Mike McGinn (former Mayor)
SUBJECT: Seattle Mayor accepts All-America City Award for reading efforts
9/14/2012 12:00:00 PM
Seattle Mayor accepts All-America City Award for reading efforts
Northgate Elementary's Summer Reading Program highlighted as an example of effective programming
SEATTLE - Mayor Mike McGinn accepted Seattle's All-America City Award today at Northgate Elementary School in recognition of the city's efforts to improve third-grade reading levels.
Seattle, along with Auburn, Burien, Federal Way, Kent, Renton, SeaTac and Tukwila, were named All-America Cities in July based on a joint plan to boost reading levels. The region's proposal was facilitated by the Road Map Project, a community-wide effort -spearheaded by the Community Center for Education Results - aimed at improving education in South Seattle and South King County. The plan was selected from more than 100 entries from across the country.
The All-America City Awards are given each year by the National Civic League for outstanding civic accomplishments. Ordinarily, applicants choose their own local projects to showcase, but this year NCL teamed with the Campaign for Grade-Level Reading to encourage community-based partnerships to improve reading proficiency among students.
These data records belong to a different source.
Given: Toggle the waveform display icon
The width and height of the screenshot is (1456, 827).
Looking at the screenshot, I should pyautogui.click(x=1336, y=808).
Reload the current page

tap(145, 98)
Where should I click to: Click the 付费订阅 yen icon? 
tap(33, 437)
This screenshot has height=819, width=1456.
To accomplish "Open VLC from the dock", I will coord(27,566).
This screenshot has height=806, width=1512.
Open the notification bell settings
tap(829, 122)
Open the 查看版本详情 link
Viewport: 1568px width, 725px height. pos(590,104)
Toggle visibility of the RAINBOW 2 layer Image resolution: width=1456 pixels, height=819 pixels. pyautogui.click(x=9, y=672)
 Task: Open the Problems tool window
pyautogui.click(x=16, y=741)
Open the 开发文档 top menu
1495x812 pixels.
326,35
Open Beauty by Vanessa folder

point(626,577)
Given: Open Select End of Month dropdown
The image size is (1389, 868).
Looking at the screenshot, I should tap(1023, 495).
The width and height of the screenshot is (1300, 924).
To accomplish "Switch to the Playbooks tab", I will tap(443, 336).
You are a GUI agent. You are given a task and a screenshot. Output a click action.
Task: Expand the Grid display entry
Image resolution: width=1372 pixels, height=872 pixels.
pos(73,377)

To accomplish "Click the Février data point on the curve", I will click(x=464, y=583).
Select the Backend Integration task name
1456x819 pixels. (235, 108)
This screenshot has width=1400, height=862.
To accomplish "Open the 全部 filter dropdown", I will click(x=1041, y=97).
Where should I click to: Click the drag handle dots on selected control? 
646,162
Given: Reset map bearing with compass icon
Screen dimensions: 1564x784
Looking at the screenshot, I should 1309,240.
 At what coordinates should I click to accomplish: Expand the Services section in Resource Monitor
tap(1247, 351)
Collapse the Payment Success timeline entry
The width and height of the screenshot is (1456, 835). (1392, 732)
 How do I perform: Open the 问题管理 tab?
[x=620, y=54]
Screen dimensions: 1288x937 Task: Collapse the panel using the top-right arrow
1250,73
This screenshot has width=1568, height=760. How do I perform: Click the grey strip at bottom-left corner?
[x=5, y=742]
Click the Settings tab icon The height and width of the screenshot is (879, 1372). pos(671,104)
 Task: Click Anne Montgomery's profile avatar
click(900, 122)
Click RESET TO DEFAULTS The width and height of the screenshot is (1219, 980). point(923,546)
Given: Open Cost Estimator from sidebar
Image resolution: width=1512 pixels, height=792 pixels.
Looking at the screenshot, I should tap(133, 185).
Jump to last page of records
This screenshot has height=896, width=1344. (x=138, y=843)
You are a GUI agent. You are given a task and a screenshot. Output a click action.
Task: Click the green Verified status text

Today's award presentation was part of a celebration of the city-sponsored "Northgate Reads Summer Reading and Enrichment Program" at Northgate Elementary School. The program is unique because City of Seattle departments are banding together with community groups and parents to help put a focus on third-grade reading.
McGinn received the All-America City Award plaque following remarks from Ralph Smith, the managing director for the Campaign for Grade-Level Reading and senior vice president of the Annie E. Casey Foundation. Northgate Principal Stan Jaskot was also featured, along with volunteers, parents and children involved in the program.
The award-winning plan from Seattle and the South King County cities includes building and sustaining a major regional commitment to improving grade-level reading and developing broad public awareness efforts to make third-grade reading a regional priority. In 2016, the region will compete again based on results obtained from efforts to improve third-grade reading.